Volume 1 Issue 1, August 2006

A periodic report on key public policy findings and activities of the RAND Center on Quality Policing

Community Policing: What Makes It Work?

Community Policing

Although law enforcement officials have long recognized the need to cooperate with the communities they serve, recent efforts to enhance performance and maximize resources have resulted in a more strategic approach to collaboration among police, local governments, and community members.  The goal of these so-called “community policing” initiatives is to prevent neighborhood crime, reduce the fear of crime, and enhance the quality of life in communities. The federal Office of Community Oriented Policing Services has provided approximately $11.3 billion to local police agencies to facilitate these collaborative efforts.

Despite this growing national interest in and support for community policing, relatively little is known about what makes it work. The extent to which the implementation of community policing varies across time and place is uncertain. The factors that influence its implementation are unclear, and statistically sensitive measures of implementation are lacking. While it is well recognized that building effective community policing partnerships will require changes in the organizational structure of policing, to date, the relationship between community policing and organizational structure has been largely unexplored.

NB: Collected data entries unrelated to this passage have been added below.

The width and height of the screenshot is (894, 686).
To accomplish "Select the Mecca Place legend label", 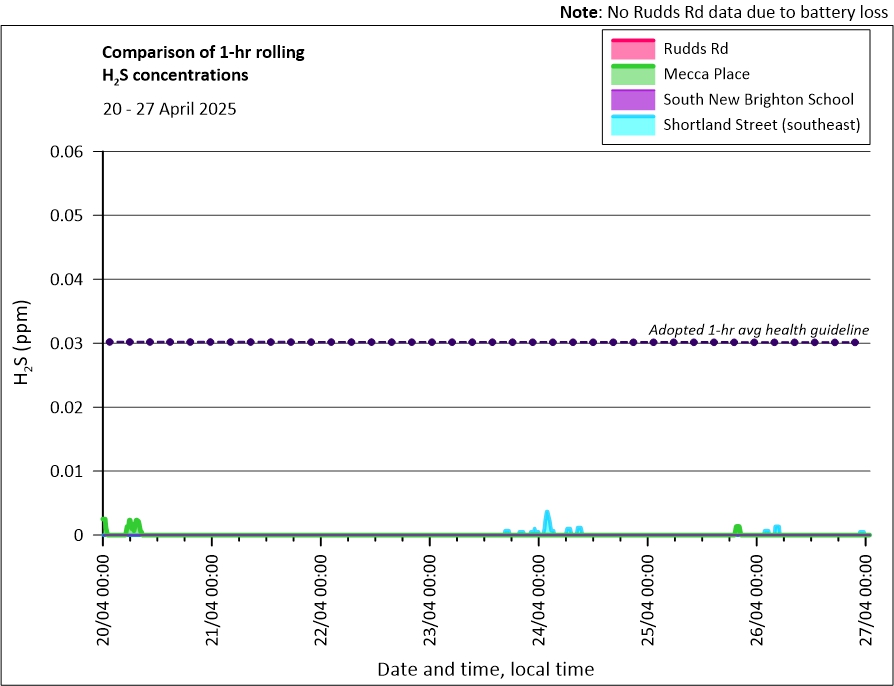I will coord(706,74).
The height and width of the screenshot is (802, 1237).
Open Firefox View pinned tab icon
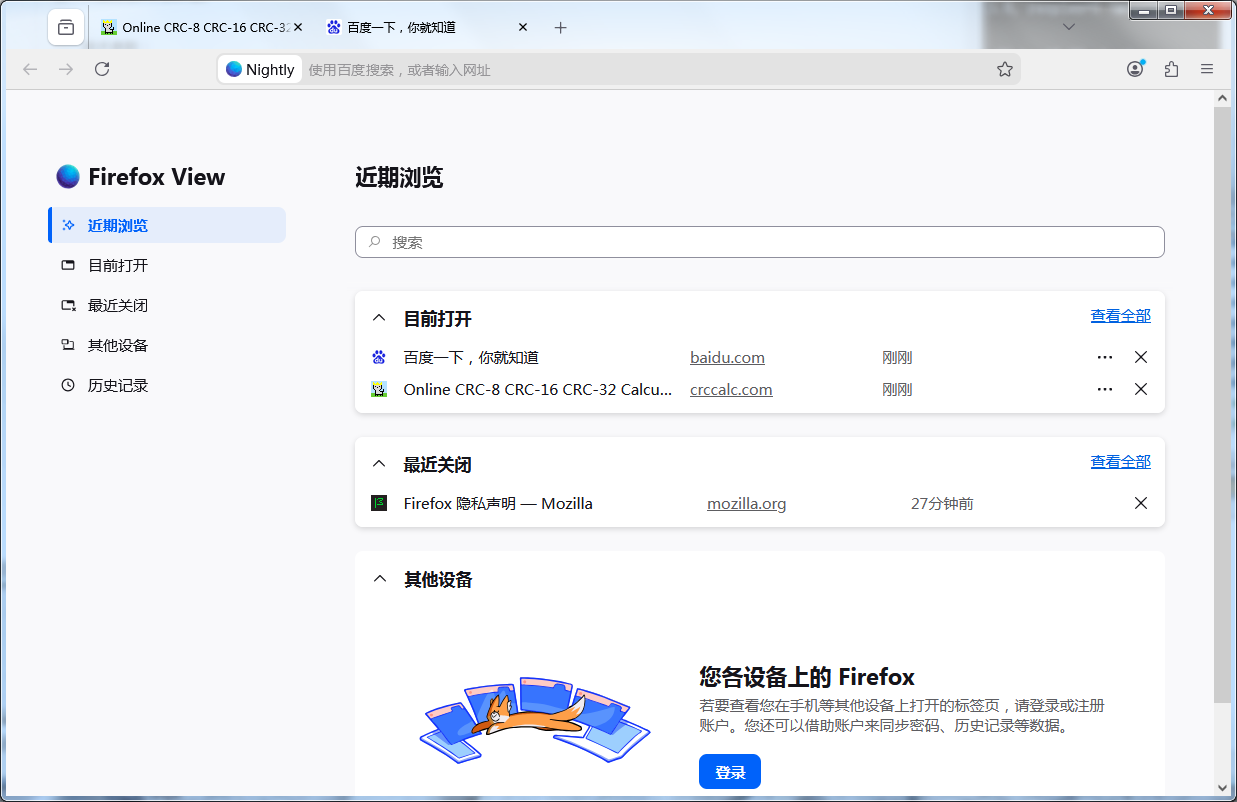66,28
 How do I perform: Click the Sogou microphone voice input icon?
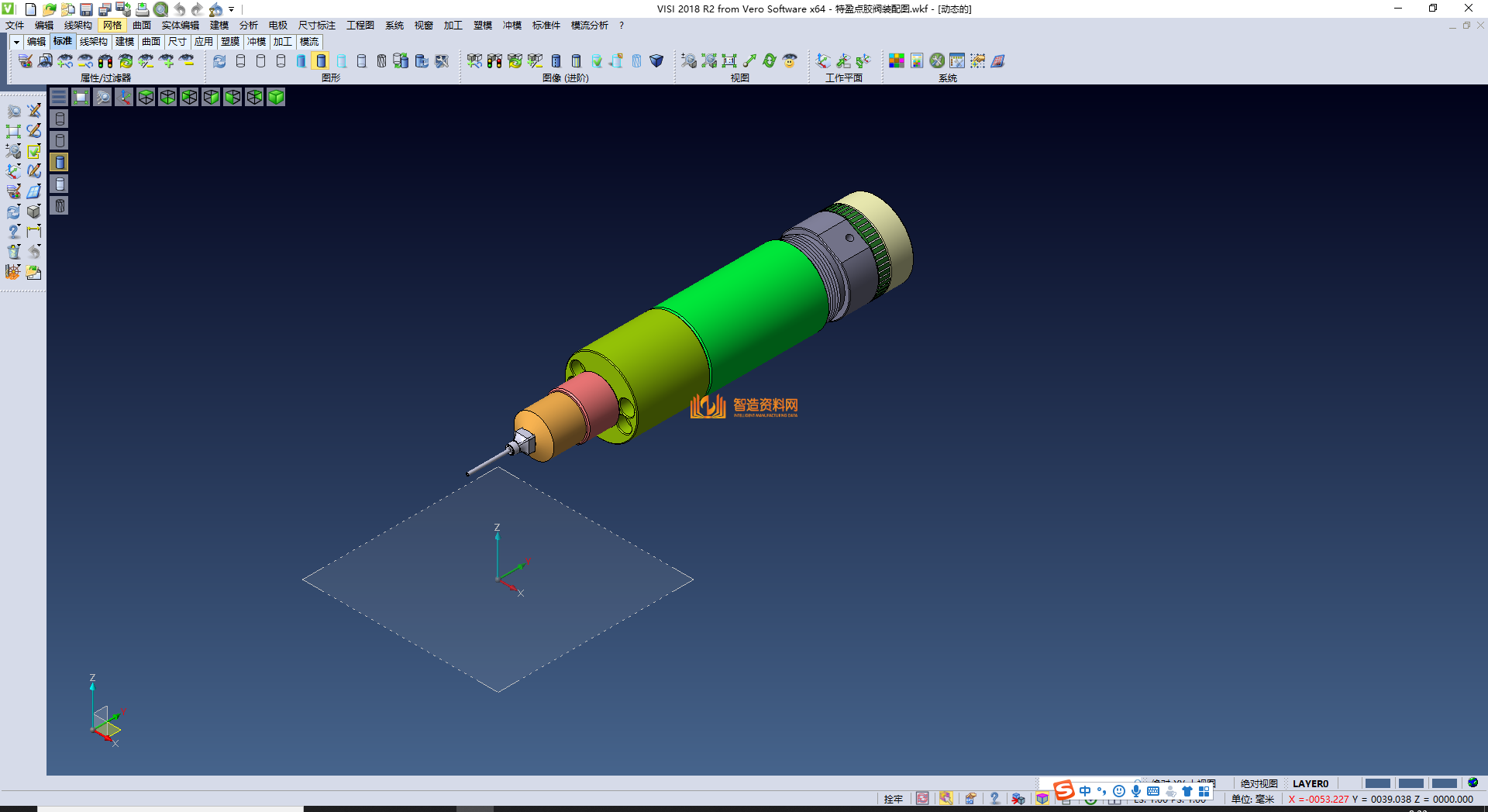[x=1136, y=791]
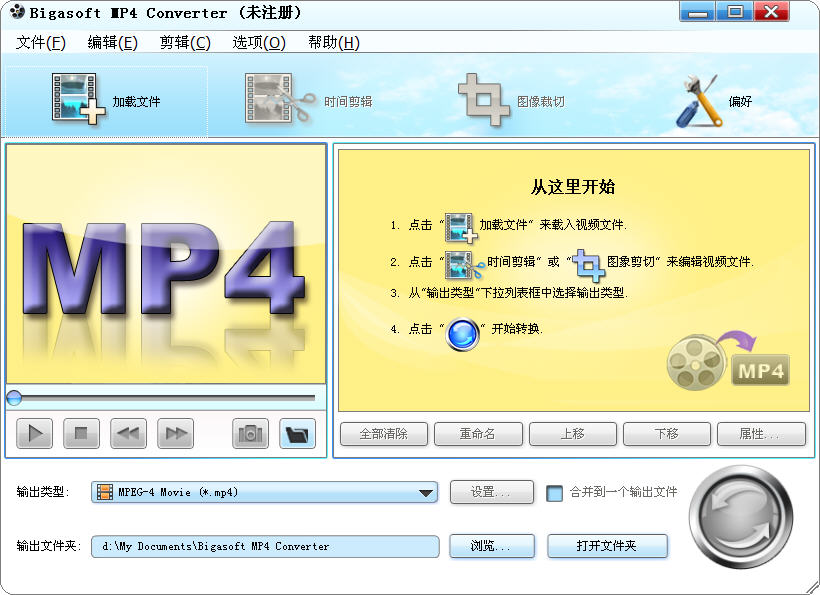820x595 pixels.
Task: Open the snapshot output folder icon
Action: (295, 432)
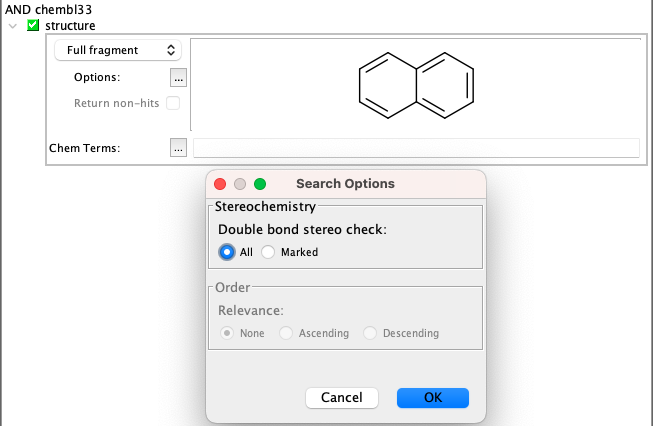
Task: Select the All stereo check radio button
Action: tap(227, 252)
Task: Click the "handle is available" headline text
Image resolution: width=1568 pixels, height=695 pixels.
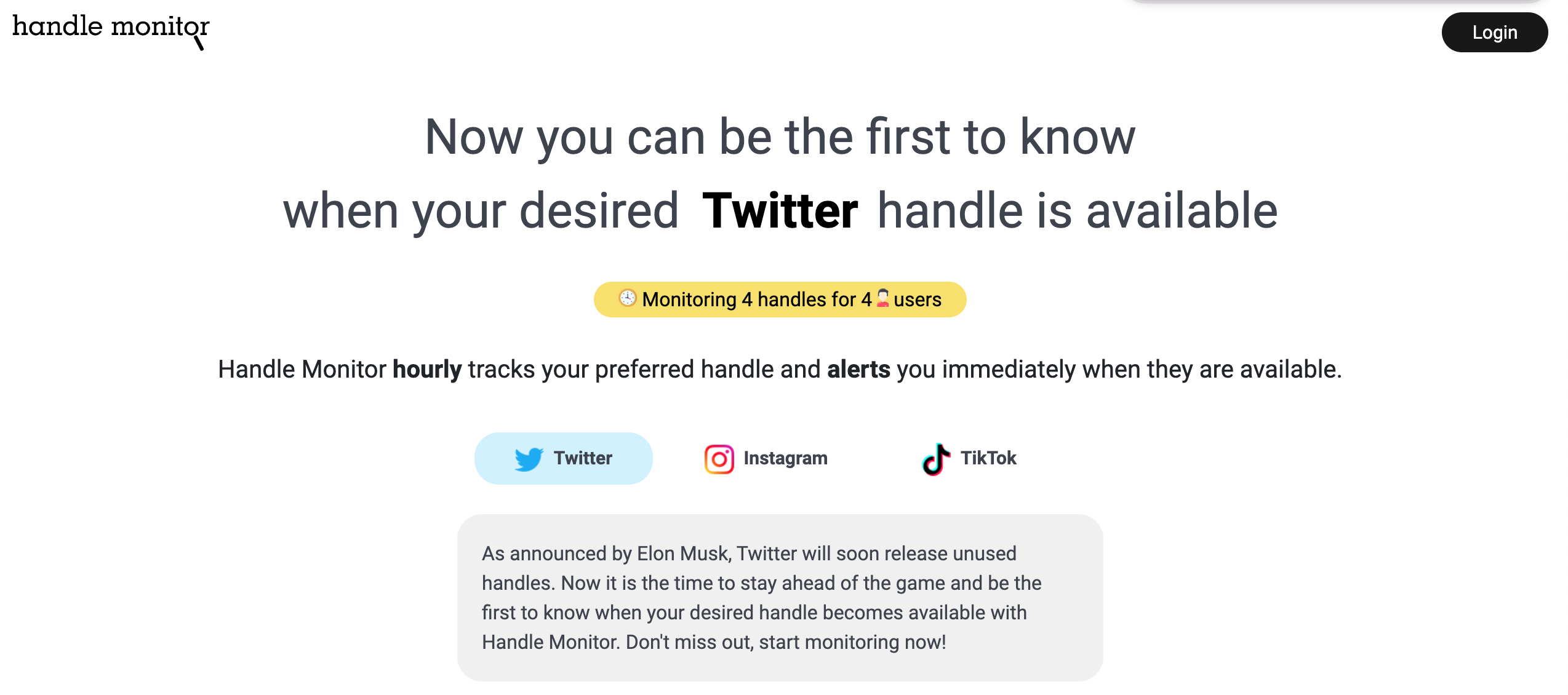Action: 1077,211
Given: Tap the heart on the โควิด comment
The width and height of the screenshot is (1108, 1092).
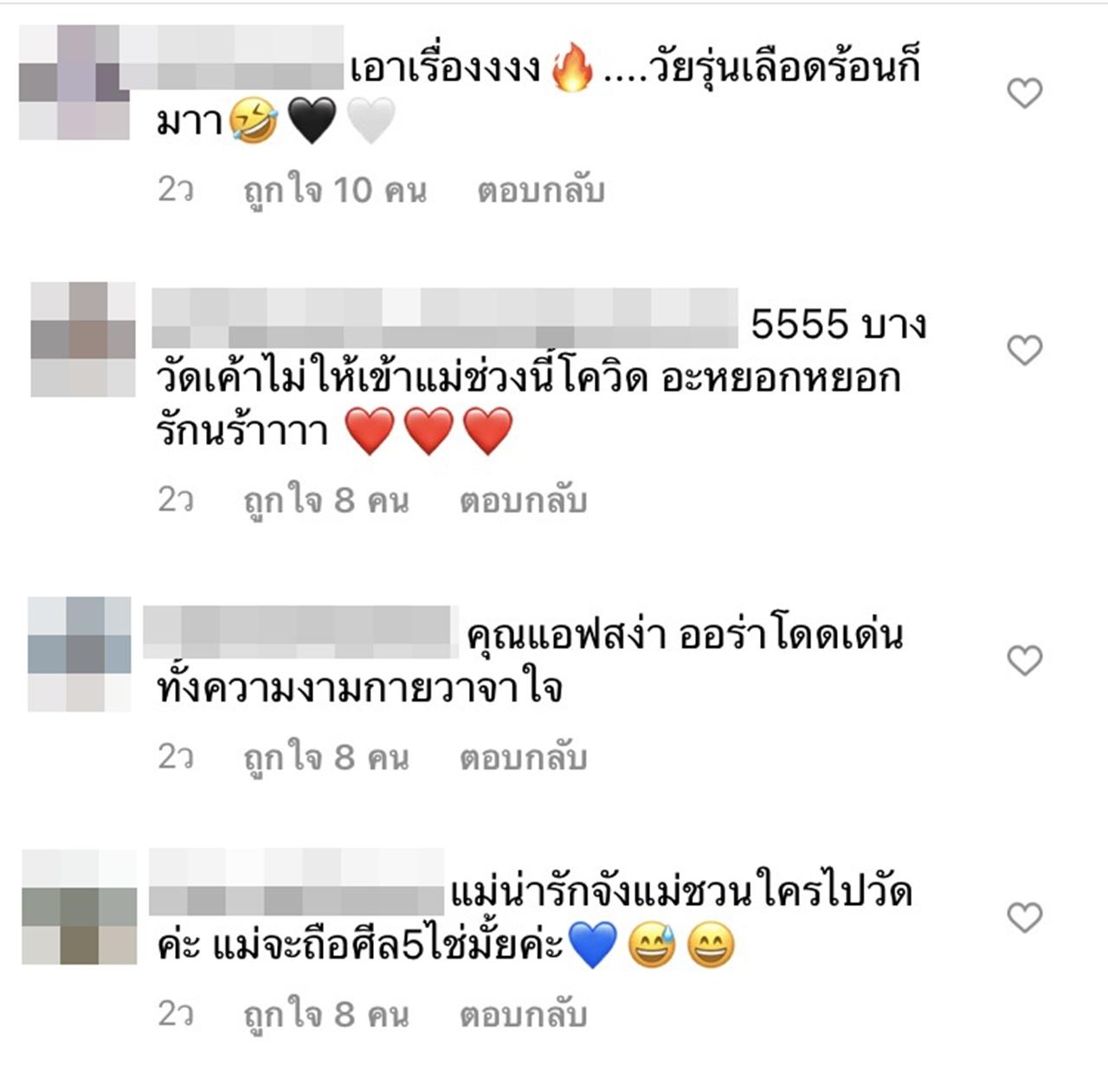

Drawing on data from nearly every major U.S. municipal police force, Community Policing in America is the first comprehensive study to examine how the organizational context and structure of police organizations impact the implementation of community policing. The book offers a unique theoretical framework within which to consider community policing, and identifies key internal and external factors that can facilitate or impede this process, including community characteristics, geographical region, police chief turnover, structural complexity and control, and other environmental and organizational characteristics. It also provides a simple tool that practitioners, policymakers, and researchers can use to measure community policing in specific police organizations.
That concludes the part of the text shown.